◆ Selected excerpt

It's impossible to imagine a more perfect, best-selling union than the Sensuous Man and the Total Woman—unless, of course, one happens to live next door. Indeed, it was just that sort of there-goes-the-neighborhood frisson that shivered Whitefish Bay, one of Milwaukee's wealthiest (some would say, stuffiest) bedroom communities. Who would believe that their own staunchly Catholic Dick and Paula McDonald were the pseudonymous coauthors of Loving Free, one of the most successful, explicit and daring marital-relations manuals on the market?

Dick was, at 42, after all, president of a prominent public-relations and advertising firm. Paula, 38, was an artist, community volunteer and onetime PTA board member. But when their covers were blown, the McDonalds were nearly ridden out of Whitefish Bay on a non-commuter rail. Neighbors avoided Paula on the street and warned their children against playing with the McDonalds' four kids. Anonymous callers breathed obscenities over the phone. "We were getting lonelier and lonelier," Paula says." A lot of people were threatened. They can't sit down and talk about lawnmowers with you if they are worried that their faces are red." "We knew people were talking," Dick continues, "but no one confronted us." Finally, the McDonalds themselves cleared the air by going public in an affecting page one interview in the Milwaukee Journal.

◆ Request A
In the Whitefish Bay article, what reason does Paula McDonald give for neighbors no longer talking with the couple? Answer in one to three sentences.
◆ Request B
According to the Whitefish Bay article, what position did Dick McDonald hold at 42?
◆ Request C
Write a continuation of the Whitefish Bay article that picks up after its final sentence.

◆ Supplied data
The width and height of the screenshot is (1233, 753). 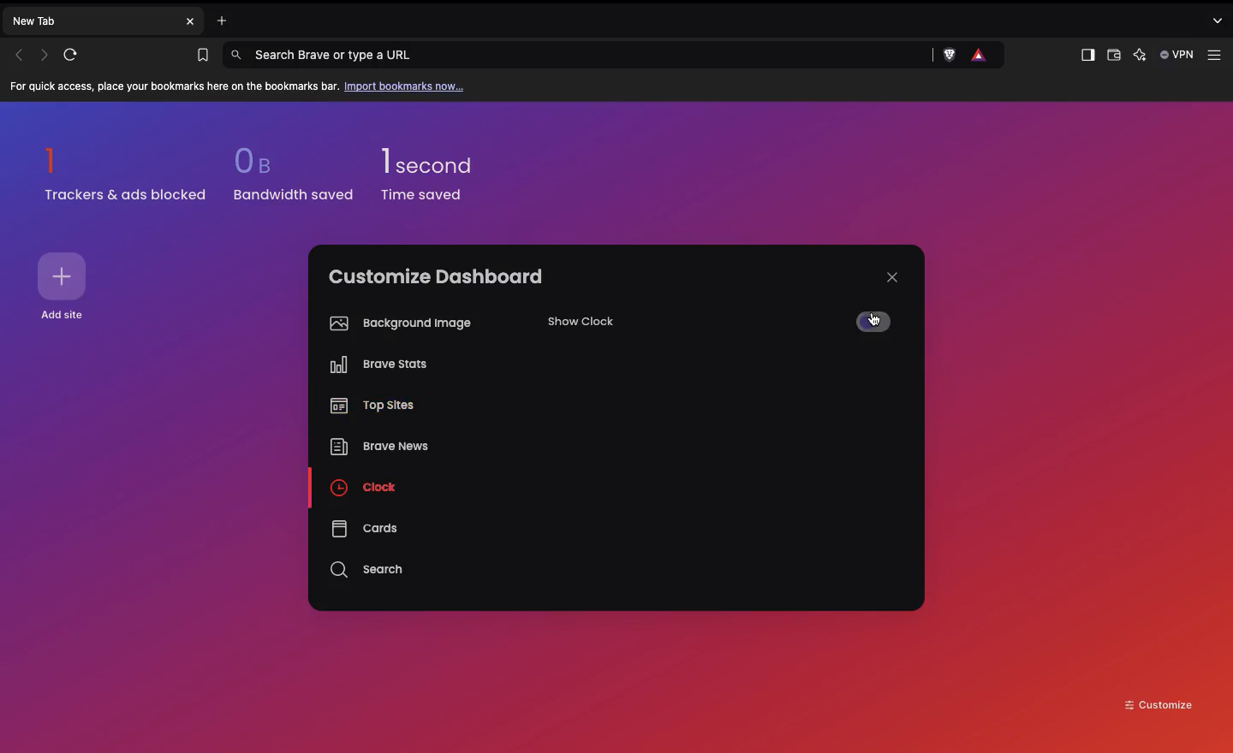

◆ Output A
Paula says many people felt threatened. They could not sit down and talk about lawnmowers with the McDonalds while worrying that their own faces were red.

◆ Output B
He was president of a prominent public-relations and advertising firm.

◆ Output C
Now, two years later, Paula reports their acceptance is "fantastic." Dick's p.r. billings are over $6 million a year (including Jerry Ford's victorious Wisconsin primary campaign in April). Both McDonalds have been active in the Catholic Youth Organization. And their Loving Free concepts are now in ever-increasing circulation via lectures, a newspaper column, plus syndicated radio and TV series. And this time they are proudly billing themselves not as "Jackie and Jeff Harrigan" (as in the book) but by their rightful names.

For all their bonanza from the million-selling publication and its spinoffs, the McDonalds are, in intent at least, missionary, not exploitative—unlike so much of their competition. They began by sharing, first for free at church and school discussion groups, their own painfully evolved solutions to the communication-and-sex hang-ups that nearly busted their own 16-year marriage. "We came from the whole schtick of the '50s" reflects Paula. "You know, 'Sex is dirty; bury it.' "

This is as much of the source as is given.